# Token Based Authentication

vREST supports any type of token-based authentication. In the login API, authentication token can be returned from the test server as part of one of the following:

  1. Response Body
  2. Response Header

So, to use token-based authentication, simply follow the steps below:

  1. First create a test case to login into the test application. As a result, your test application will send the token as part of the response body/header.
  2. You need to extract this token in a variable in the Variable Extractor tab of the login test case. Below are some examples of extracting tokens from the response body/header.
  1. Now you can use this token variable {{token}} in subsequent test cases as per your API format.

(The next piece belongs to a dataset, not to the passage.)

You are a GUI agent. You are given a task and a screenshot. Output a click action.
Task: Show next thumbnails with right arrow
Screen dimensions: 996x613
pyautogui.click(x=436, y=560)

# Extracting authentication token from Response Body:

Suppose your login API returns the following response on submitting valid credentials:

{
    "output": {
        "token": "xyz-authentication-token"
    }
}

Then you may extract this token via Variable Extractor sub-tab of login test case, as shown in the below snapshot:

# Extracting authentication token from Response header:

Suppose your login API returns the authentication token as part of response headers (Response header x-auth-token) on submitting valid credentials. Then you may extract this token via the Variable Extractor sub-tab of a login test case with the help of a built-in utility method getHeader, as shown in the below snapshot:

here "x-auth-token" is the name of the response header which carries the authentication token. Please replace this header name with the appropriate header name as per your context.

# Using the extracted token in subsequent requests:

Now, once you have extracted the token, then you may use this extracted token variable in your subsequent requests as per your own needs. Mostly the extracted token is sent as a Request Header Authorization in your subsequent requests and the value may be either Bearer {{token}} or Token {{token}}.